The Afghan government's surprising new peace offer to Taliban is immediately running into a wall as the militants show no sign of shifting from their demand that talks for a conflict-ending compromise take place with Washington, not Kabul, a media report says.
Top Afghan security officials, who maintain back-channel discussions with Taliban, say formal talks are impeded by Taliban's insistence that their regime, ousted in a US-led invasion in 2001, remains Afghanistan's legitimate government, Associated Press reported on Sunday.
The new offer by the administration of President Ashraf Ghani includes incentives for militants that join negotiations and enter the political mainstream.
Ghani announced at an international conference in Kabul last week that the government would provide passports and visas to Taliban members and their families and work to remove sanctions against Taliban leaders.
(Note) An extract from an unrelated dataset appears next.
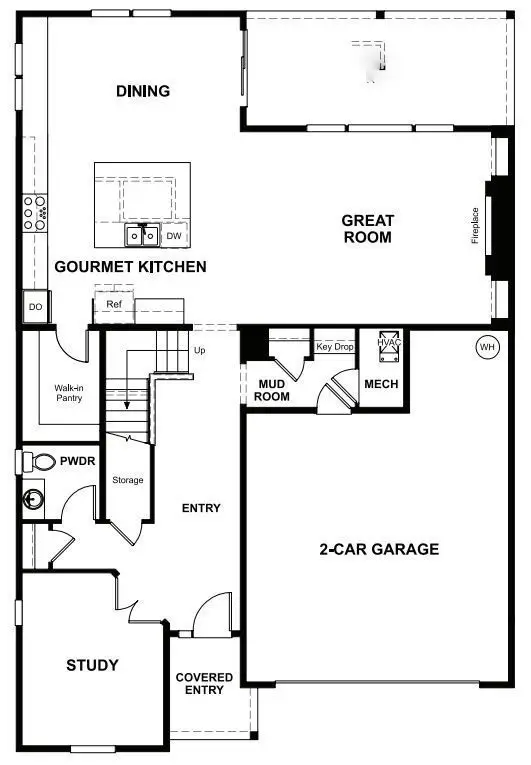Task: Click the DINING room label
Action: (x=143, y=91)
The group could also set up an office.
Meanwhile, US officials have conveyed messages to Taliban's political representatives in Qatar, urging the group to join talks with the Afghan government.
Alice Wells, America's top diplomat for South Asia, endorsed the overture and said the "onus" was on Taliban to demonstrate they are ready to talk "not to me or the United States, but to the sovereign and legitimate government and people of Afghanistan."
The militant group on February 28 called for direct talks with the United States in a declared bid to find a “peaceful solution” to the war in Afghanistan.
Last month, Taliban urged the "American people" to press their government to withdraw from Afghanistan. "America must end her occupation and must accept all our legitimate rights including the right to form a government consistent with the beliefs of our people."
Washington's involvement in the Afghan conflict is now in its 17th year.
Laurel Miller, who until last June was a senior American diplomat for Afghanistan and Pakistan, said the US should be clearer about what it is willing to negotiate on, including when it might start pulling forces from Afghanistan. "That could set the stage for talks," she said.
Such a timetable seems a remote prospect. Since August, when US President Donald Trump recommitted America to an indefinite military presence in the country, the US has sent in thousands of additional forces to train Afghans, bringing the total number of US troops to more than 14,000.
A peace push by the administration of former US President Barack Obama, which relied heavily on Afghanistan's neighbor Pakistan, floundered in 2015. Neighboring countries are doubtful about America's commitment to a political resolution.
For months, hopes of reviving long-stalled peace talks with Taliban have seemed virtually dead. The insurgents have continued an aggressive campaign in the countryside, where they now control or influence nearly half of Afghan territory, while staging repeated attacks in the capital despite intensified security.
Civilian casualties remain at near-peak levels, with about 10,000 reported for 2017. Since 2001, the US-led invasion has cost nearly 200,000 lives, and since 2014 additional violent attacks by regional affiliates of the Takfiri Daesh terrorists have heightened the sense of mayhem.